Send a POST request with a payload containing emails, public_addresses, or both. At least one of the two fields must be provided and non-empty. 
curl --location 'https://api.magic.link/v1/admin/user/deletion/request' \
--header 'X-Magic-Secret-Key: <SECRET_KEY>' \
--header 'Content-Type: application/json' \
--data-raw '{
  "emails": ["[email protected]", "[email protected]"],
  "public_addresses": ["0xD57Ee2cda4e5d168650C2cE414e1981DE350Bb13"]
}'

Fields

  • emails (optional): Email addresses associated with end-user accounts to delete.
  • public_addresses (optional): Public wallet addresses associated with end-user accounts to delete.
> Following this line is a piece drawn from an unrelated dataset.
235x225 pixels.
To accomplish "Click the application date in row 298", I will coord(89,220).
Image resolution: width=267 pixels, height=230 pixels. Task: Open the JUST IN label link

Each address is resolved against your app’s active wallets.

Response

Success

The API returns a response with lists of processed and unprocessed identifiers. Each entry mirrors the value supplied in the request (either an email or a public address).
  • processed: Identifiers that matched an active user and were queued for deletion.
  • unprocessed: Identifiers that did not match an active user for your app and were not deleted.
{
  "processed": ["[email protected]", "0xD57Ee2cda4e5d168650C2cE414e1981DE350Bb13"],
  "unprocessed": ["[email protected]"]
}

Failure

In the event of an error, the API will return an error code and message.
  • 400 Bad Request: Your request is invalid. This typically occurs when neither emails nor public_addresses is provided, or when the request body is malformed.
  • 401 Unauthorized: Your authorization token is missing or invalid.
  • 429 Too Many Requests: You have hit the rate limit for deletion requests. Please wait before sending more requests.